**Brief:**
Turn the items below into a JSON list of strings, one string per line, skipping blank lines and leaving out the pictures.

※

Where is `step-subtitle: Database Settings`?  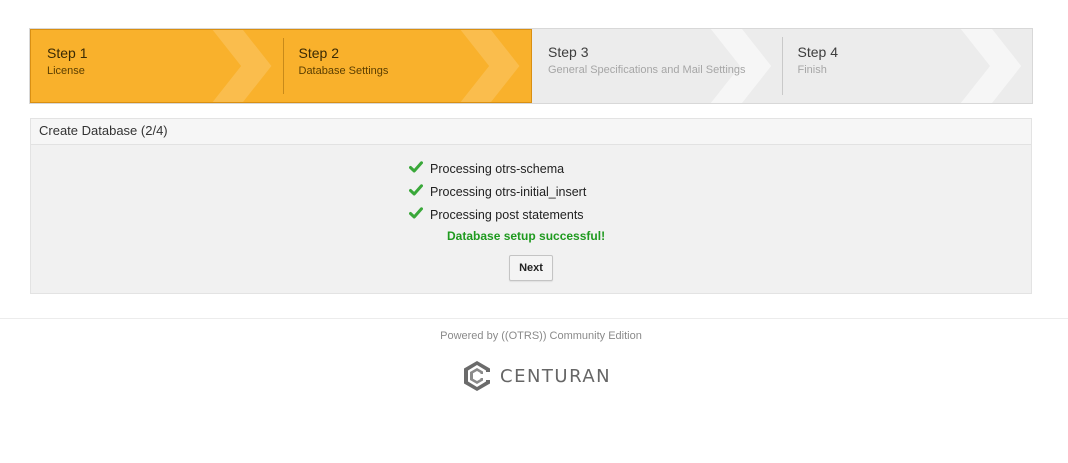
step-subtitle: Database Settings is located at coordinates (344, 71).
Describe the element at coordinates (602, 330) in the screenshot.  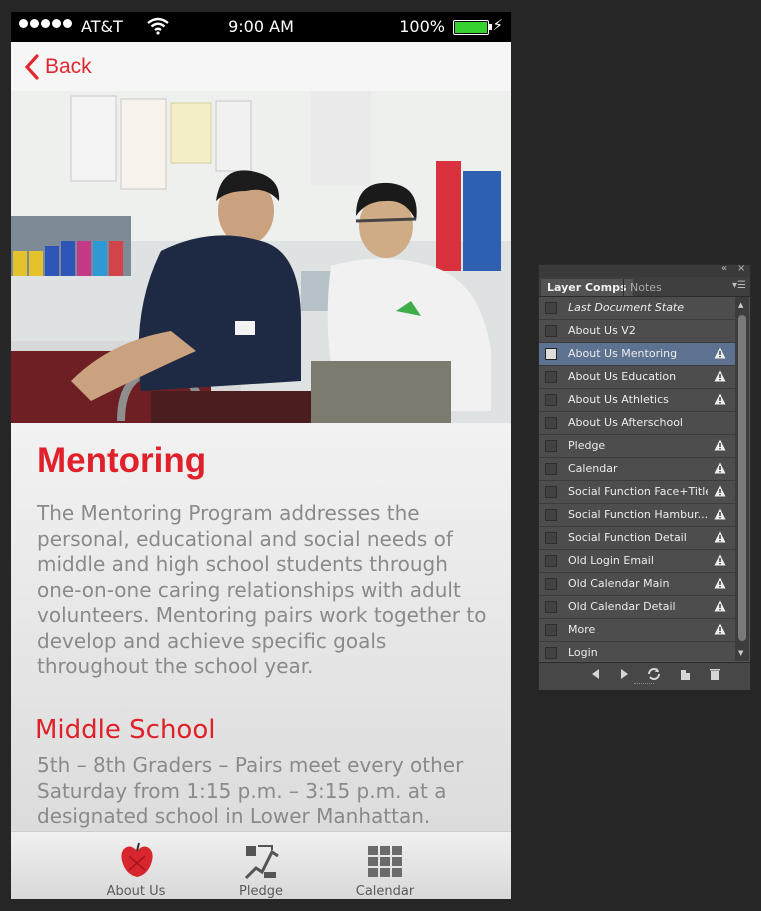
I see `layer-comp-name: About Us V2` at that location.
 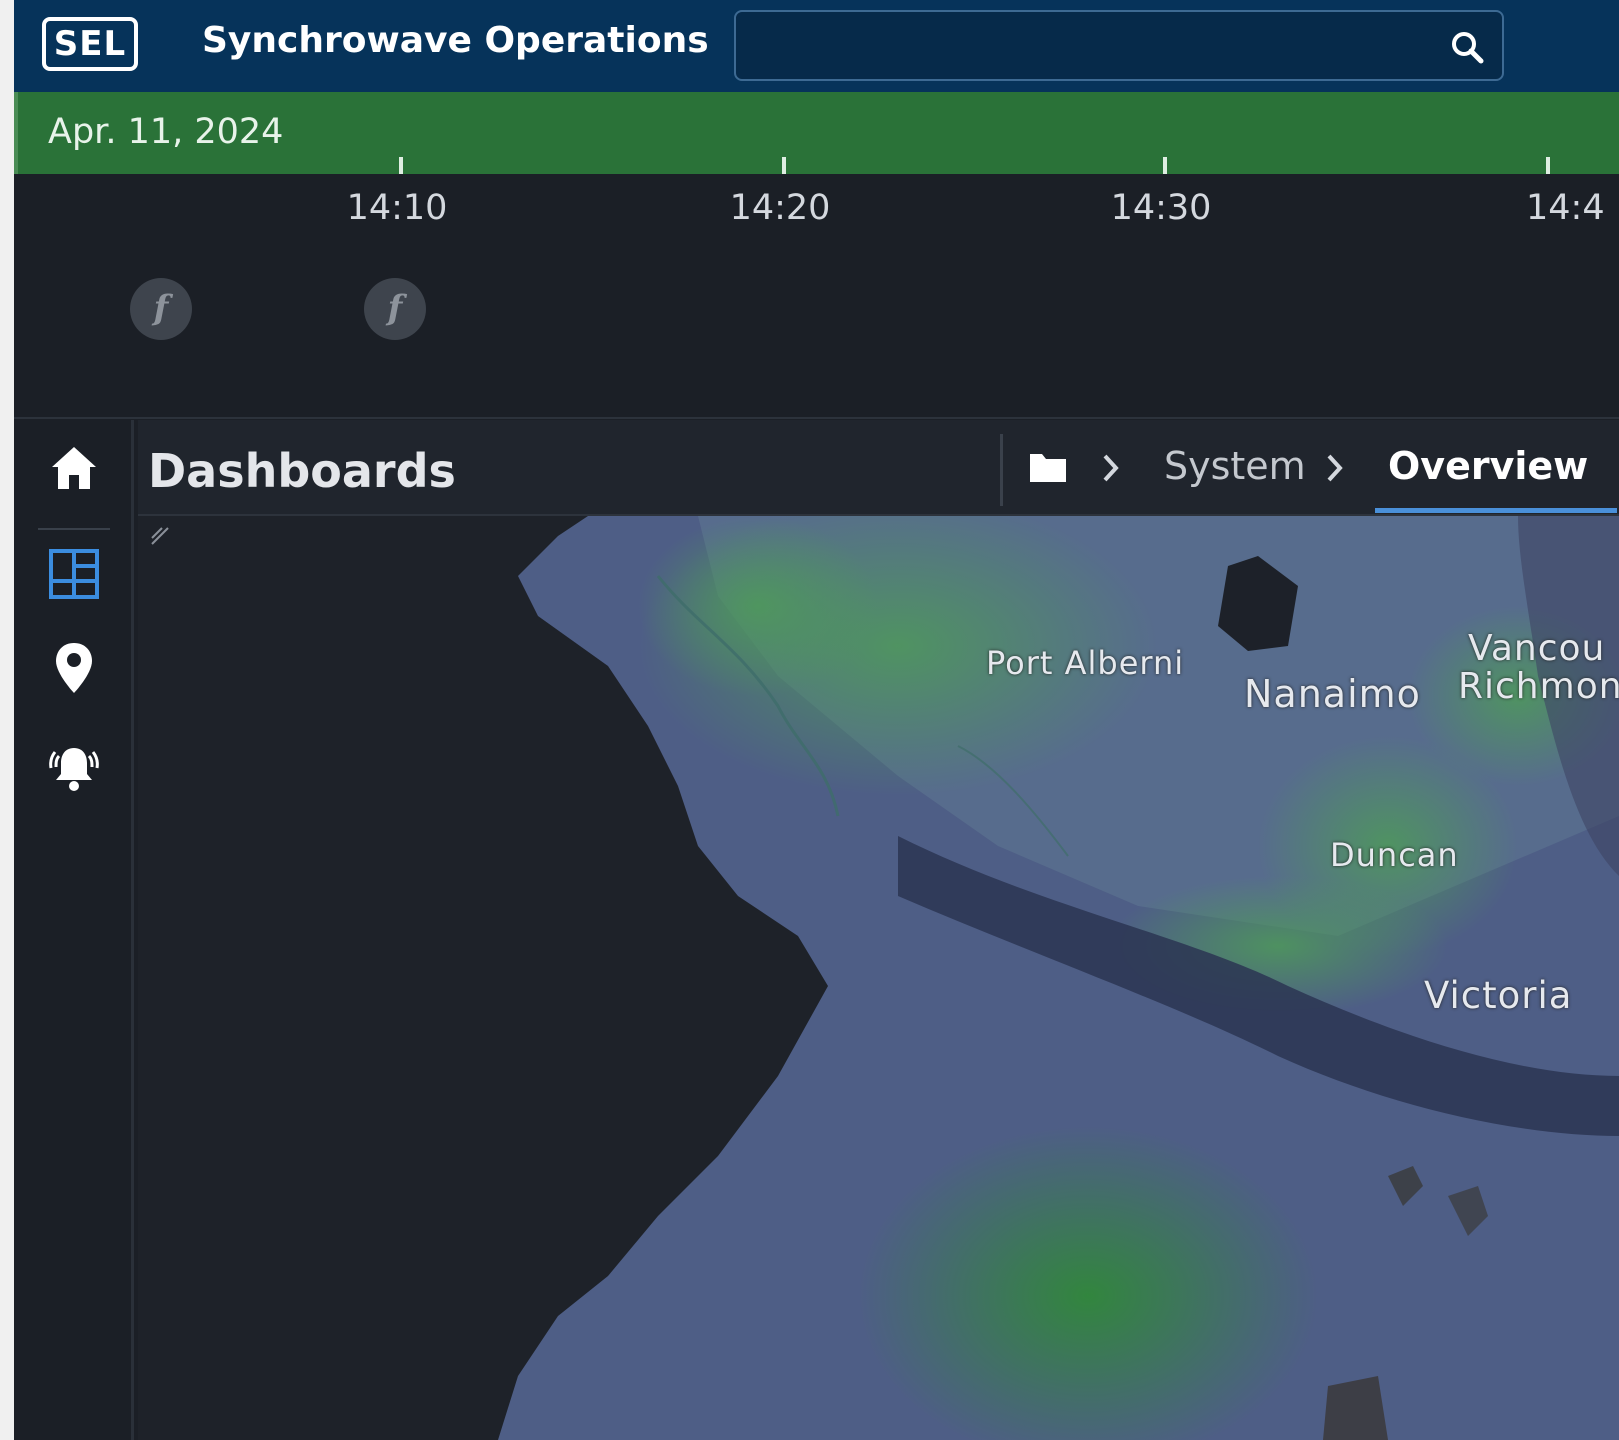 I want to click on app-title: Synchrowave Operations, so click(x=456, y=40).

※

**Solution for this exercise:**
[
  "Where is `step-subtitle: Database Settings`?  ",
  "step-subtitle: Database Settings is located at coordinates (344, 71).",
  "Describe the element at coordinates (602, 330) in the screenshot.  ",
  "I see `layer-comp-name: About Us V2` at that location.",
  "  I want to click on app-title: Synchrowave Operations, so click(x=456, y=40)."
]